**What you need to do:** Give as output the line that contains "Where should I click to: Open", followed by every remaining line of the entries, unchanged and with nothing added.

**Data:**
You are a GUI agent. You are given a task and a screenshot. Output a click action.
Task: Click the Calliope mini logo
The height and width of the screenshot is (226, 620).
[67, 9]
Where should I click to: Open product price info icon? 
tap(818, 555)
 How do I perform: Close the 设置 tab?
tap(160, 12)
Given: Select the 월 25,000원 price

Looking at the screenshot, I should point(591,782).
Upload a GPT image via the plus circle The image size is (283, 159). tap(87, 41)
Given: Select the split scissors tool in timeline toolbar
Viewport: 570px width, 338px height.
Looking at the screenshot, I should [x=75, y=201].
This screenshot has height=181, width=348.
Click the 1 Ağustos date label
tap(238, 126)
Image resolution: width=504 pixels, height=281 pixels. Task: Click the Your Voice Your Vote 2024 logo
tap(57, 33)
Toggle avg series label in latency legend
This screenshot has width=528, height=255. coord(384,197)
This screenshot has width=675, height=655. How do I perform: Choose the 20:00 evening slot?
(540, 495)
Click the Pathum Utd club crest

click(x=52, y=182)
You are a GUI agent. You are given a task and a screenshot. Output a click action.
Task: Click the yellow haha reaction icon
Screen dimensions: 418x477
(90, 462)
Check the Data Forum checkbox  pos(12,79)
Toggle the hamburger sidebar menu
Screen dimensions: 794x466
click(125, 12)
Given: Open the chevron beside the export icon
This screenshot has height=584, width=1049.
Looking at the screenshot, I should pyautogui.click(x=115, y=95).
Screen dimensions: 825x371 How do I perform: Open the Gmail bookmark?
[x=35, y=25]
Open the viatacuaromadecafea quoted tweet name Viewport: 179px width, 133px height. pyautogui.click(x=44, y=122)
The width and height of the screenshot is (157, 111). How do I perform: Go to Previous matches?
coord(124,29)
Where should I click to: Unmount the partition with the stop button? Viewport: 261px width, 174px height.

**Exercise answer:**
Where should I click to: Open product price info icon? 
tap(818, 555)
 How do I perform: Close the 设置 tab?
tap(160, 12)
Given: Select the 월 25,000원 price

Looking at the screenshot, I should point(591,782).
Upload a GPT image via the plus circle The image size is (283, 159). tap(87, 41)
Given: Select the split scissors tool in timeline toolbar
Viewport: 570px width, 338px height.
Looking at the screenshot, I should [x=75, y=201].
This screenshot has height=181, width=348.
Click the 1 Ağustos date label
tap(238, 126)
Image resolution: width=504 pixels, height=281 pixels. Task: Click the Your Voice Your Vote 2024 logo
tap(57, 33)
Toggle avg series label in latency legend
This screenshot has width=528, height=255. coord(384,197)
This screenshot has width=675, height=655. How do I perform: Choose the 20:00 evening slot?
(540, 495)
Click the Pathum Utd club crest

click(x=52, y=182)
You are a GUI agent. You are given a task and a screenshot. Output a click action.
Task: Click the yellow haha reaction icon
Screen dimensions: 418x477
(90, 462)
Check the Data Forum checkbox  pos(12,79)
Toggle the hamburger sidebar menu
Screen dimensions: 794x466
click(125, 12)
Given: Open the chevron beside the export icon
This screenshot has height=584, width=1049.
Looking at the screenshot, I should pyautogui.click(x=115, y=95).
Screen dimensions: 825x371 How do I perform: Open the Gmail bookmark?
[x=35, y=25]
Open the viatacuaromadecafea quoted tweet name Viewport: 179px width, 133px height. pyautogui.click(x=44, y=122)
The width and height of the screenshot is (157, 111). How do I perform: Go to Previous matches?
coord(124,29)
Where should I click to: Unmount the partition with the stop button? Viewport: 261px width, 174px height.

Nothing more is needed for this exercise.